The journey from Tabo to Sangla village was long and finally, after riding for almost 5 hours, I reached Sangla village and checked into a small hotel known as the Praksh Regency. It was nominal as compared to others and quite comforting.
I then spend the rest of my day visiting the alluring Badri Temple, Mata Devi Temple and Bearing Nag Temples. I also visited the magnificent Kamru Fort which has been embellished out of wooden carving. If you have the time, please visit nearby Batseri Village as well. It’s really beautiful.
|Total distance covered on Day 5
Tabo to Sangla -177 Kms
DAY 6 of My Spiti Valley Bike Trip Itinerary
I woke up early the next morning and rode to Shoja Village – my first destination of day six. Shoja lied on the way back to Manali. I checked into a homestay there. This halt was there to take a break and rest my body after hours and hours of long bike rides.
Shoja village is an alluring place with verdant greenery and the chairs and tables around here are made out of tree trunks. I spent the first half of the day relaxing at my homestay. In the evening I just strolled around the village enjoying the lush greenery, fresh air and the calm and composed atmosphere.
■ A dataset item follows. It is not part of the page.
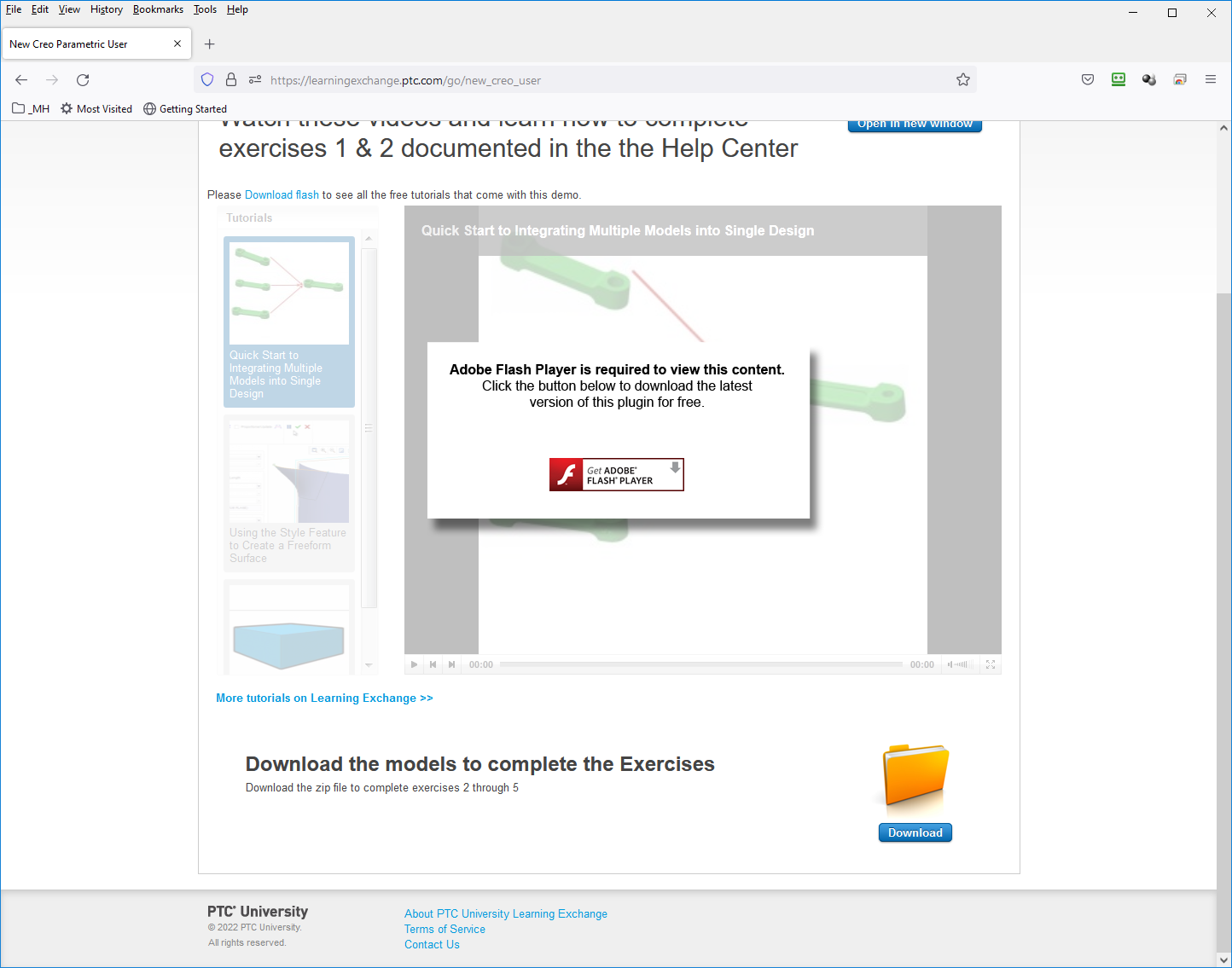Click the Download button for exercise models
1232x968 pixels.
click(915, 832)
|Total distance covered on day 6
Sangla to Shoja – 184 Kms
DAY 7 of My Spiti Valley Bike Trip Itinerary
The next morning was the last day of my trip. I left for Manali passing through the beautiful Tirthan Valley. The ride almost felt like a dream with mountains kissing the clouds, and verdant greenery consisting of a long stretch of pine trees.
This was definitely a very difficult goodbye, memories of which will be cherished and relished throughout my life.
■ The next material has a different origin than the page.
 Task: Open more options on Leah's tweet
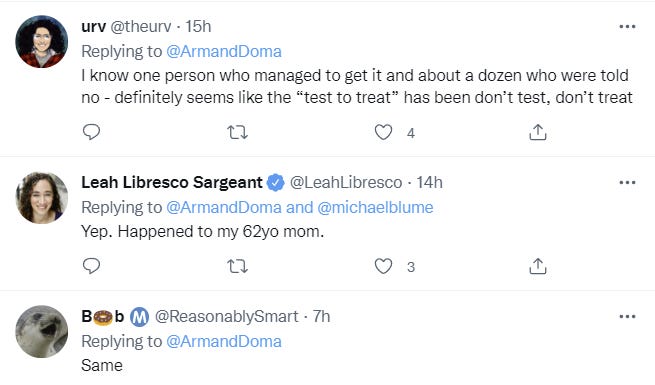[627, 182]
|Total distance covered on day 7
Shoja to Tirthan Valley – 23.5 Kms
Tirthan Valley to Manali – 98 Kms
If motorbiking is your passion and adventure is what you crave then a bike trip to the magical land of Spiti is a mandate. The virgin beauty, great hospitality and picturesque landscape will leave you craving for more and you will take a part of Spiti along with you and treasure it in your memories till the end.
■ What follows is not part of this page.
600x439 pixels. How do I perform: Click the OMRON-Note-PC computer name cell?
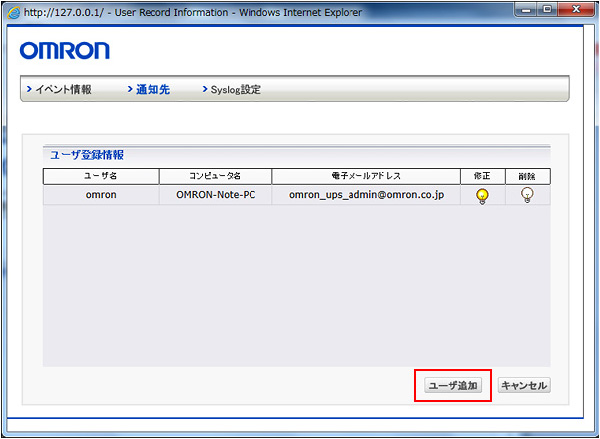click(215, 195)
Now that I’ve shared my Spiti Valley bike trip itinerary and detailed route with you, let me throw some light on the must-carry documents for your journey.
Must Carry Documents Needed for a Legit Spiti Valley Bike Trip
If you need your Spiti biking trip to go smoothly, please make sure to carry the following documents with you at all times.
Required to rent a bike.
To get the permit to enter Rohtang pass, the permit is usually easily available but you need to take the permit a day in advance which is available online.
The place you renting your bike from will help you get the permit
If you’re a foreign national, ensure to carry a valid ID proof with your nationality printed on it.
|Permits for Indian nationals
|For foreign nationals
Foreign Nationals are required to get the inner line permit (ILP) for visiting places such as Khab, Samdo, Dhankar, Tabo, Gompa, Kaza, Morang and Dubling.
Must Carry Clothes for your Spiti Biking Trip
What you wear is important on this route to avoid you being affected by hypothermia. Therefore, keep yourself warm at all times during the trip.
|On the Bike
Leather jackets, knee and elbow pads, round helmets, gloves, comfortable and tough shoes.
|During the Stay
Woollen clothes, thermals, gloves and round woollen caps.
The seven days spent on a bike amidst the snow-clad mountains, rugged terrain and gorgeous landscape will always be memorable for me. Spiti is such a serene place that I would surely want to revisit here again in the future. In addition to all the above things, do carry medication for treating AMS in case you suffer from it. AMS stands for Acute Mountain Sickness. Dealing with it is important.